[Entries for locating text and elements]
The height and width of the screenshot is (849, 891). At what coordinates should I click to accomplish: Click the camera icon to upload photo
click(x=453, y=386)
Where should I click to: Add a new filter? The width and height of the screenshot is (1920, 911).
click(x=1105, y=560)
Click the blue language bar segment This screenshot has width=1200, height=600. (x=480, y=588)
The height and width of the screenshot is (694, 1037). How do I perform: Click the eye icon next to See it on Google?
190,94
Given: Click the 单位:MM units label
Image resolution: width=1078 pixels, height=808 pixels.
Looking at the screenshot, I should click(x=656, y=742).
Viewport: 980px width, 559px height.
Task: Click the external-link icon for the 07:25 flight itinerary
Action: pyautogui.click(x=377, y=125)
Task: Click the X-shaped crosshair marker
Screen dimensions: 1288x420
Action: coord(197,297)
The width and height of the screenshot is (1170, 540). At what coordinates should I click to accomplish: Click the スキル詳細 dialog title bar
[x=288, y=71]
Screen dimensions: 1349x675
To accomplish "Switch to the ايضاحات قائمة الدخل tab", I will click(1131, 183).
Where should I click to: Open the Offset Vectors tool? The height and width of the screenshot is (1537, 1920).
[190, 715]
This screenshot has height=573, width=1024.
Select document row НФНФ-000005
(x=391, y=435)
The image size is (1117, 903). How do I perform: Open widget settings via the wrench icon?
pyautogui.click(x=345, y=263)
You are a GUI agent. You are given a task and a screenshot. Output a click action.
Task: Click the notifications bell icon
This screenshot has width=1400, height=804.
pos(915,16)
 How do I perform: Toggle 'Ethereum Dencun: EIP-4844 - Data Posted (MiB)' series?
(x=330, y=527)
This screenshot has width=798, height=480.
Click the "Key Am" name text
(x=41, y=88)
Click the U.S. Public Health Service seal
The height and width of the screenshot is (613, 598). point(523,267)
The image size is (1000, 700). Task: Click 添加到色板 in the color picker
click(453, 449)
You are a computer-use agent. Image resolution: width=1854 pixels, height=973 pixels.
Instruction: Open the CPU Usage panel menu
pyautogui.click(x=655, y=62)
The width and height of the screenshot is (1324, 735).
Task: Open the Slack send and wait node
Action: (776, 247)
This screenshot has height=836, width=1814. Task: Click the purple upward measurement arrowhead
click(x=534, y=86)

■ **GIVEN INSTRUCTION**: Format the records from the line with "Where should I click to: Open" to the line with "pyautogui.click(x=345, y=263)", both included, as a two-column CSV with columns named entry and answer. Each record becomes one row, with its text in one quoted field, its answer in the other, and line breaks replaced by spaces.

■ **WORKED ANSWER**:
entry,answer
"Where should I click to: Open the Offset Vectors tool? The height and width of the screenshot is (1537, 1920).","[190, 715]"
"This screenshot has height=573, width=1024. Select document row НФНФ-000005","(x=391, y=435)"
"The image size is (1117, 903). How do I perform: Open widget settings via the wrench icon?","pyautogui.click(x=345, y=263)"